10 ) Si Dios no existe, la afirmación de Dostoievski de que “sin Dios todo es permitido”, se convierte en realidad. De hecho, se convirtió en una trágica realidad en la historia de la URSS, su nación. En Cuba, el fallido experimento marxista de Castro también ha destruido la familia, la sociedad, la cultura y la economía, y la desesperanza y la pobreza de un pueblo en todo aspecto, sobre todo el espiritual, son el horrendo legado de este macabro experimento. El ilustre escritor inglés y profesor de literatura medieval de la Universidad de Oxford, C.S. Lewis, dijo: “Ten como objetivo el cielo y recibirás también la tierra. Ten como objetivo la tierra y perderás ambas cosas”. Tanto el experimento soviético como el cubano ilustran claramente la segunda parte de esta fórmula.

La ciencia moderna excluye al Diseñador y Creador, sin embargo, el Dios invisible se manifiesta al hombre a través de su creación visible: “Porque las cosas invisibles de él, su eterno poder y deidad, se hacen claramente visibles desde la creación del mundo, siendo entendidas por medio de las cosas hechas, de modo que no tienen excusa” (Romanos 1:20).

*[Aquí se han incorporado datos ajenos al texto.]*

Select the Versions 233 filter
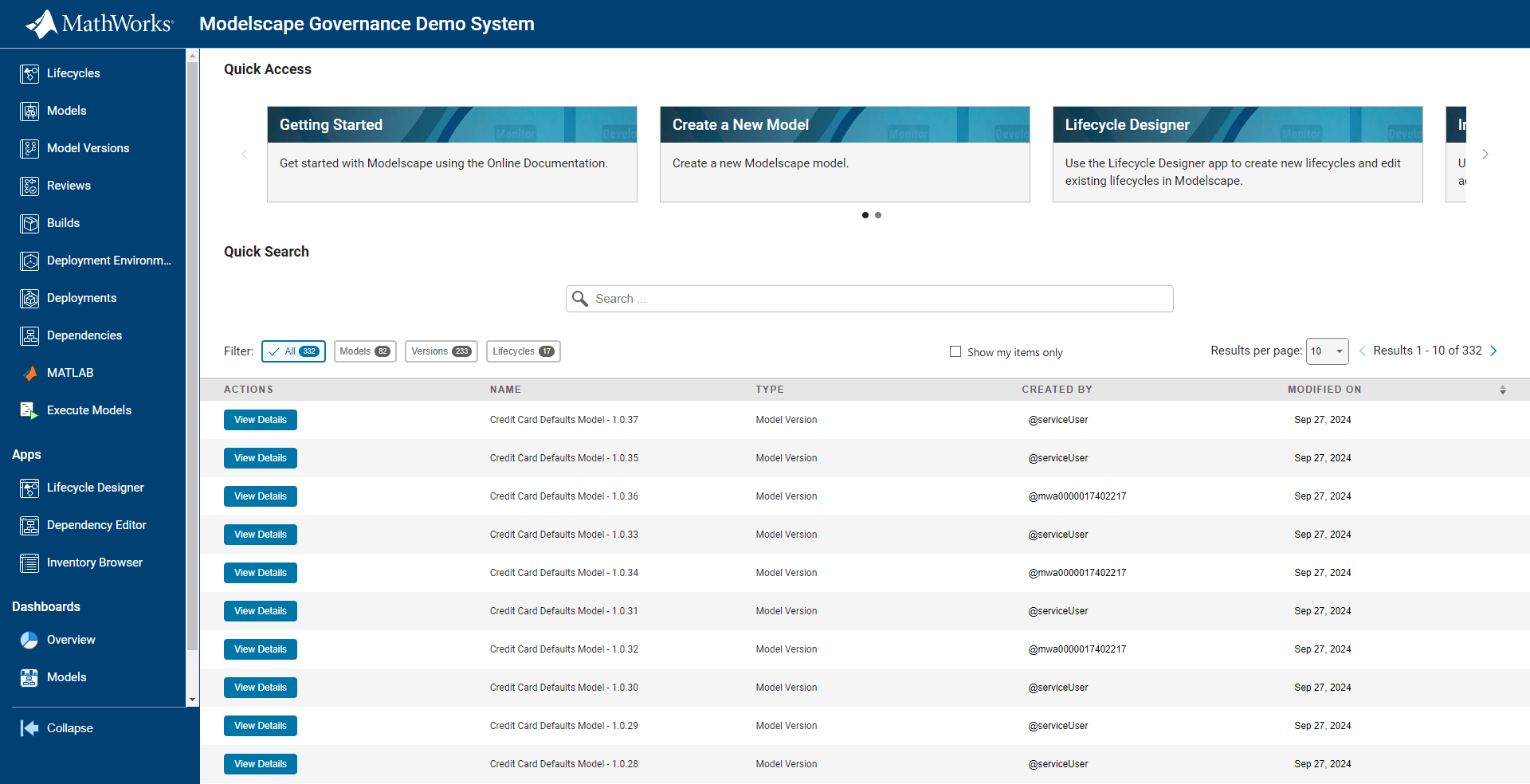Screen dimensions: 1530x784 click(441, 351)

De manera que el verdadero opio de los pueblos es creer que la existencia del ser humano termina con la muerte física, que después viene la nada para todos, que no hay vida eterna o infierno después de la muerte. Se trata de la falsa esperanza de que el ser humano jamás rendirá cuentas a Dios por sus mentiras, crímenes, hipocresía, cobardía, envidia, traición, egoísmo, codicia, promiscuidad… y, sobre todo, por haber rechazado la solución provista por Dios para librar al ser humano de la condenación y el infierno y proporcionarle vida eterna, a saber: la muerte y resurrección de Cristo.